Sedangkan diriku…….kayaknya dirumah gak ada piala deh hiks…….., karena apa kawan…..q cuman dapat piagam dari beberapa lomba yang kuikuti sejak masih TK (Lomba menggambar dapat juara harapan 1 à seingatku hadiahnya piagam and snack yang langsung diserbu temen-temen gerombolan TK , ada lagi waktu SD lomba baca puisi, juga cuman dapat piagam, waktu SD jadi juara umum gak dapat piala tuh……dikasih kado, waktu SMP no lomba (serius belajar euy…….) paling banter yang bisa diliat lomba debat waktu SMA tapi cuman se-SMA qta aja gak tanggung-tanggung dapat juara 1, itupun dengan segala syak wasangka jangan-jangan ni gelar gak bersih hi…hi….., secara ketua panitianya sohib dhewe, jurinya salah satunya ya temen ndiri yang sama-sama ngebawa nama baik kelas, jadi……….kayaknya gak patut dibanggain ya ….😀 )

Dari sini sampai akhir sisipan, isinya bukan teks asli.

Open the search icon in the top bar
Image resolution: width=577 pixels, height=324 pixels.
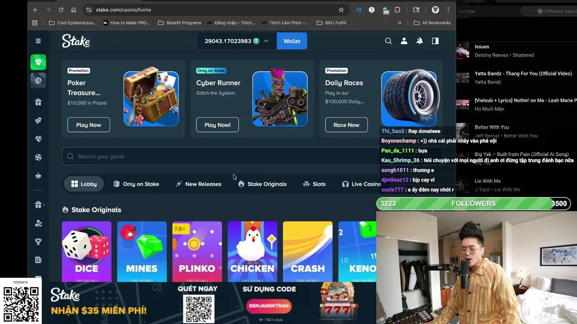[388, 41]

Piala bukan hanya sebuah benda terbuat dari kuningan yang mengkilau, tapi dia benda yang hebat……tanpa dia teriak aja, orang yang ngeliat dia sudah tahu kalau si empunya tuh orang hebat, keren, smart dan lain-lain yang keren abizzzz😀

Piala ……juga menampilkan kebanggaan pastinya…., karena memenangkan sebuah kompetisi (apapun kompetisi, dia membawa harga diri guys…)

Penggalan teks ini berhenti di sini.